WHAT YOU WILL DO
Output the records. Match them exactly.

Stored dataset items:

•••

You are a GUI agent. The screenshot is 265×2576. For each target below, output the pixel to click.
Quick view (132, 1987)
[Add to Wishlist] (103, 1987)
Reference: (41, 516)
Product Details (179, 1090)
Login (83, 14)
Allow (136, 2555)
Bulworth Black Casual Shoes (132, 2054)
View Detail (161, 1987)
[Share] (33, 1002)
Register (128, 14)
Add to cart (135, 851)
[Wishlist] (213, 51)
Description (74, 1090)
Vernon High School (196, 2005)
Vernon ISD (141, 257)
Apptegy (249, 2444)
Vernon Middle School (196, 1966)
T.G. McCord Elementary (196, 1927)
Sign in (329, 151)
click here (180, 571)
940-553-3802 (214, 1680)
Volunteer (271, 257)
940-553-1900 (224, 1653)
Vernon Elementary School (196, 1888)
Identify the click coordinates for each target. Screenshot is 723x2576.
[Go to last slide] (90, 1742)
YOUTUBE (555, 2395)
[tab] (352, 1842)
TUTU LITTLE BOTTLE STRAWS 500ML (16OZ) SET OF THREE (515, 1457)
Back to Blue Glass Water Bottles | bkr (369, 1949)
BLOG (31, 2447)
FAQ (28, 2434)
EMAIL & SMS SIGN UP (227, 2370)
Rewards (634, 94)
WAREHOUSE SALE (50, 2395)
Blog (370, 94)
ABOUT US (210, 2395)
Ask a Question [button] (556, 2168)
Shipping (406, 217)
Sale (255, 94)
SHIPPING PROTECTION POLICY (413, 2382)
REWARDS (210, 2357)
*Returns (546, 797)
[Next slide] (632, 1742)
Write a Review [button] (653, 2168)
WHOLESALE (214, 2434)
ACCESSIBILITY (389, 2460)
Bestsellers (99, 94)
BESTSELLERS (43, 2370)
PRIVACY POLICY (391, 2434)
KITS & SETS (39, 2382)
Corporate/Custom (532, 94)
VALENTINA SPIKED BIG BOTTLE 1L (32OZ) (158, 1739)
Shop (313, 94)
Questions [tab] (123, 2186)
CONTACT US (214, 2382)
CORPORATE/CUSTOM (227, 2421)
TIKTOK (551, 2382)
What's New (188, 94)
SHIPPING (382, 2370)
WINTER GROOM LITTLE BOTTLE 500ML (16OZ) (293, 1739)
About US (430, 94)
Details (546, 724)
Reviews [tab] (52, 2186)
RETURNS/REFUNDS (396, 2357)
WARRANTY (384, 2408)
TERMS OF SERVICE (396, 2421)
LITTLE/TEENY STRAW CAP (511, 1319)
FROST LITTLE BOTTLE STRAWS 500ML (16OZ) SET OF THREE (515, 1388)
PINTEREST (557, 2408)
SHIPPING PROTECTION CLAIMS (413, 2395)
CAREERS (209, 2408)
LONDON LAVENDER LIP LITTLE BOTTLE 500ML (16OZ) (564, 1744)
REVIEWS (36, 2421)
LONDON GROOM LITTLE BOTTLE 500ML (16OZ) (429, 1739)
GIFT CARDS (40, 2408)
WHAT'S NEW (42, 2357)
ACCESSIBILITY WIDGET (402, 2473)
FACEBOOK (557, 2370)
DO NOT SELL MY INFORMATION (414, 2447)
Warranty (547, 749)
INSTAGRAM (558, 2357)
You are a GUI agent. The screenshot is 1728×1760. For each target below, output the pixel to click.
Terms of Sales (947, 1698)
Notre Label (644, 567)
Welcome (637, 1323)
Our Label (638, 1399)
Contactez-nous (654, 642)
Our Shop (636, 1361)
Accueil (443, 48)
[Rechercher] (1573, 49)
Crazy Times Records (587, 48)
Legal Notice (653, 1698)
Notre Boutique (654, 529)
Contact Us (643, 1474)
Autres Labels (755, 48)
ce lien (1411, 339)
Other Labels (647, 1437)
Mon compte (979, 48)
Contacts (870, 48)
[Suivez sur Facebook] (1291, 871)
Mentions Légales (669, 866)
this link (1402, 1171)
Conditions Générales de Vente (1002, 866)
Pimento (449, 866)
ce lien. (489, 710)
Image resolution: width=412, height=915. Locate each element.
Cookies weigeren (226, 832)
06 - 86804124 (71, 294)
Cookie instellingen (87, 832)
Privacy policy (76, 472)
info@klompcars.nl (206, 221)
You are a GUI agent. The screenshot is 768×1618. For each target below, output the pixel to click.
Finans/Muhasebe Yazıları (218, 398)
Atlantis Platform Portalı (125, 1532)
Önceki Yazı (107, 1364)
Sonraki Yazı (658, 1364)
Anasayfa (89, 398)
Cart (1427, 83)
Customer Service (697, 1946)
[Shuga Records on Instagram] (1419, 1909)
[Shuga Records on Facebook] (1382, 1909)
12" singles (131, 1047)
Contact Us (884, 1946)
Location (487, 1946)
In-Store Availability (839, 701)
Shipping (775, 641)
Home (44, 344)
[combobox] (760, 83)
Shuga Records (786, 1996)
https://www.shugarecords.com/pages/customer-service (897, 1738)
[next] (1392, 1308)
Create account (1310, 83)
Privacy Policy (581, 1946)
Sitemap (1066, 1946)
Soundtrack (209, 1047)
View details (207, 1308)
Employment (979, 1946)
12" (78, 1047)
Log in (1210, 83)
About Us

•••

PROBLEM SOLUTION
You are a GUI agent. The screenshot is 265×2576. For each target below, output the pixel to click.
Quick view (132, 1987)
[Add to Wishlist] (103, 1987)
Reference: (41, 516)
Product Details (179, 1090)
Login (83, 14)
Allow (136, 2555)
Bulworth Black Casual Shoes (132, 2054)
View Detail (161, 1987)
[Share] (33, 1002)
Register (128, 14)
Add to cart (135, 851)
[Wishlist] (213, 51)
Description (74, 1090)
Vernon High School (196, 2005)
Vernon ISD (141, 257)
Apptegy (249, 2444)
Vernon Middle School (196, 1966)
T.G. McCord Elementary (196, 1927)
Sign in (329, 151)
click here (180, 571)
940-553-3802 (214, 1680)
Volunteer (271, 257)
940-553-1900 (224, 1653)
Vernon Elementary School (196, 1888)
Identify the click coordinates for each target. Screenshot is 723x2576.
[Go to last slide] (90, 1742)
YOUTUBE (555, 2395)
[tab] (352, 1842)
TUTU LITTLE BOTTLE STRAWS 500ML (16OZ) SET OF THREE (515, 1457)
Back to Blue Glass Water Bottles | bkr (369, 1949)
BLOG (31, 2447)
FAQ (28, 2434)
EMAIL & SMS SIGN UP (227, 2370)
Rewards (634, 94)
WAREHOUSE SALE (50, 2395)
Blog (370, 94)
ABOUT US (210, 2395)
Ask a Question [button] (556, 2168)
Shipping (406, 217)
Sale (255, 94)
SHIPPING PROTECTION POLICY (413, 2382)
REWARDS (210, 2357)
*Returns (546, 797)
[Next slide] (632, 1742)
Write a Review [button] (653, 2168)
WHOLESALE (214, 2434)
ACCESSIBILITY (389, 2460)
Bestsellers (99, 94)
BESTSELLERS (43, 2370)
PRIVACY POLICY (391, 2434)
KITS & SETS (39, 2382)
Corporate/Custom (532, 94)
VALENTINA SPIKED BIG BOTTLE 1L (32OZ) (158, 1739)
Shop (313, 94)
Questions [tab] (123, 2186)
CONTACT US (214, 2382)
CORPORATE/CUSTOM (227, 2421)
TIKTOK (551, 2382)
What's New (188, 94)
SHIPPING (382, 2370)
WINTER GROOM LITTLE BOTTLE 500ML (16OZ) (293, 1739)
About US (430, 94)
Details (546, 724)
Reviews [tab] (52, 2186)
RETURNS/REFUNDS (396, 2357)
WARRANTY (384, 2408)
TERMS OF SERVICE (396, 2421)
LITTLE/TEENY STRAW CAP (511, 1319)
FROST LITTLE BOTTLE STRAWS 500ML (16OZ) SET OF THREE (515, 1388)
PINTEREST (557, 2408)
SHIPPING PROTECTION CLAIMS (413, 2395)
CAREERS (209, 2408)
LONDON LAVENDER LIP LITTLE BOTTLE 500ML (16OZ) (564, 1744)
REVIEWS (36, 2421)
LONDON GROOM LITTLE BOTTLE 500ML (16OZ) (429, 1739)
GIFT CARDS (40, 2408)
WHAT'S NEW (42, 2357)
ACCESSIBILITY WIDGET (402, 2473)
FACEBOOK (557, 2370)
DO NOT SELL MY INFORMATION (414, 2447)
Warranty (547, 749)
INSTAGRAM (558, 2357)
You are a GUI agent. The screenshot is 1728×1760. For each target below, output the pixel to click.
Terms of Sales (947, 1698)
Notre Label (644, 567)
Welcome (637, 1323)
Our Label (638, 1399)
Contactez-nous (654, 642)
Our Shop (636, 1361)
Accueil (443, 48)
[Rechercher] (1573, 49)
Crazy Times Records (587, 48)
Legal Notice (653, 1698)
Notre Boutique (654, 529)
Contact Us (643, 1474)
Autres Labels (755, 48)
ce lien (1411, 339)
Other Labels (647, 1437)
Mon compte (979, 48)
Contacts (870, 48)
[Suivez sur Facebook] (1291, 871)
Mentions Légales (669, 866)
this link (1402, 1171)
Conditions Générales de Vente (1002, 866)
Pimento (449, 866)
ce lien. (489, 710)
Image resolution: width=412, height=915. Locate each element.
Cookies weigeren (226, 832)
06 - 86804124 (71, 294)
Cookie instellingen (87, 832)
Privacy policy (76, 472)
info@klompcars.nl (206, 221)
You are a GUI agent. The screenshot is 768×1618. For each target below, output the pixel to click.
Finans/Muhasebe Yazıları (218, 398)
Atlantis Platform Portalı (125, 1532)
Önceki Yazı (107, 1364)
Sonraki Yazı (658, 1364)
Anasayfa (89, 398)
Cart (1427, 83)
Customer Service (697, 1946)
[Shuga Records on Instagram] (1419, 1909)
[Shuga Records on Facebook] (1382, 1909)
12" singles (131, 1047)
Contact Us (884, 1946)
Location (487, 1946)
In-Store Availability (839, 701)
Shipping (775, 641)
Home (44, 344)
[combobox] (760, 83)
Shuga Records (786, 1996)
https://www.shugarecords.com/pages/customer-service (897, 1738)
[next] (1392, 1308)
Create account (1310, 83)
Privacy Policy (581, 1946)
Sitemap (1066, 1946)
Soundtrack (209, 1047)
View details (207, 1308)
Employment (979, 1946)
12" (78, 1047)
Log in (1210, 83)
About Us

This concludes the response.